■ **What the exercise asks**
Keep the images out and copy every entry below exactly.

■ **Dataset excerpts**
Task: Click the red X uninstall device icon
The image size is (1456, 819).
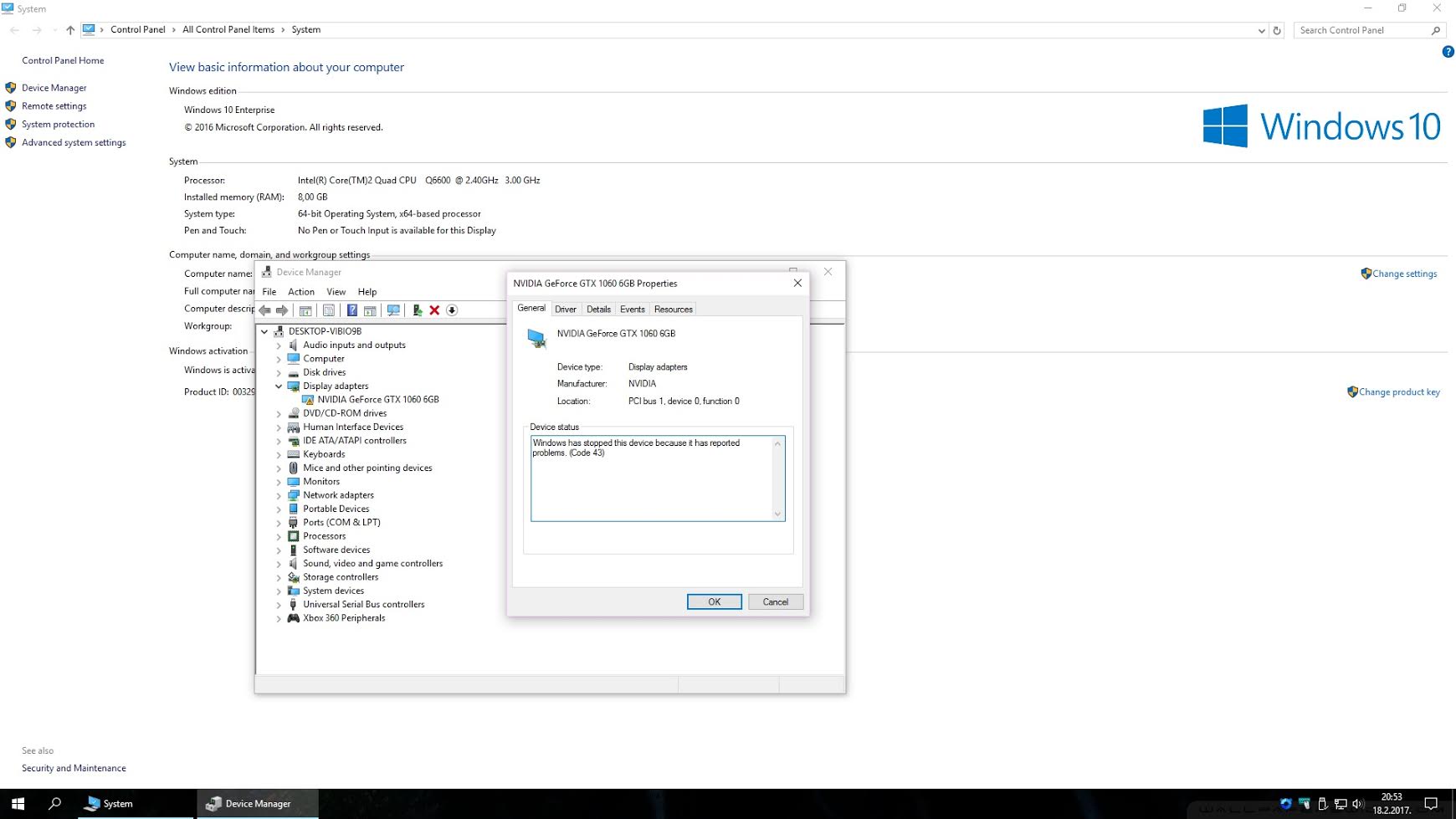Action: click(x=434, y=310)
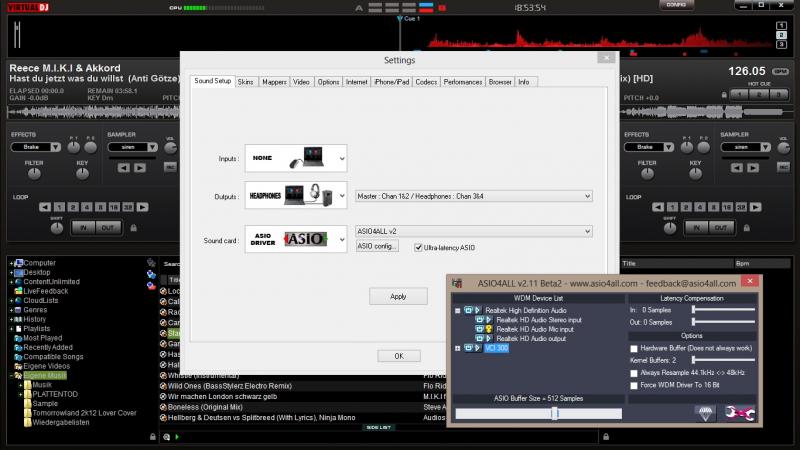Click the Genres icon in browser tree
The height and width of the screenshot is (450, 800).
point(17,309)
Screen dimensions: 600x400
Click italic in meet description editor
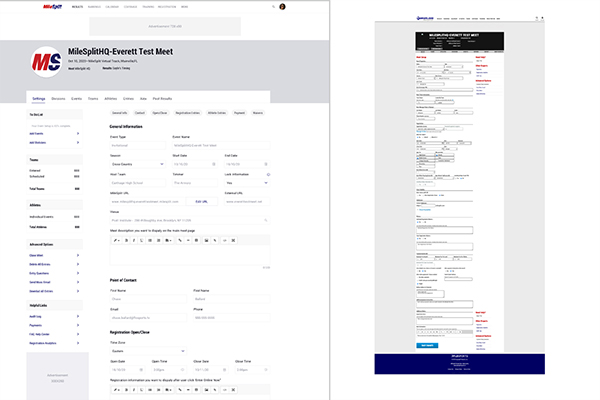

■ **Solution to this task**
Task: Click the red X uninstall device icon
The image size is (1456, 819).
Action: click(x=434, y=310)
Click the Genres icon in browser tree
The height and width of the screenshot is (450, 800).
point(17,309)
Screen dimensions: 600x400
Click italic in meet description editor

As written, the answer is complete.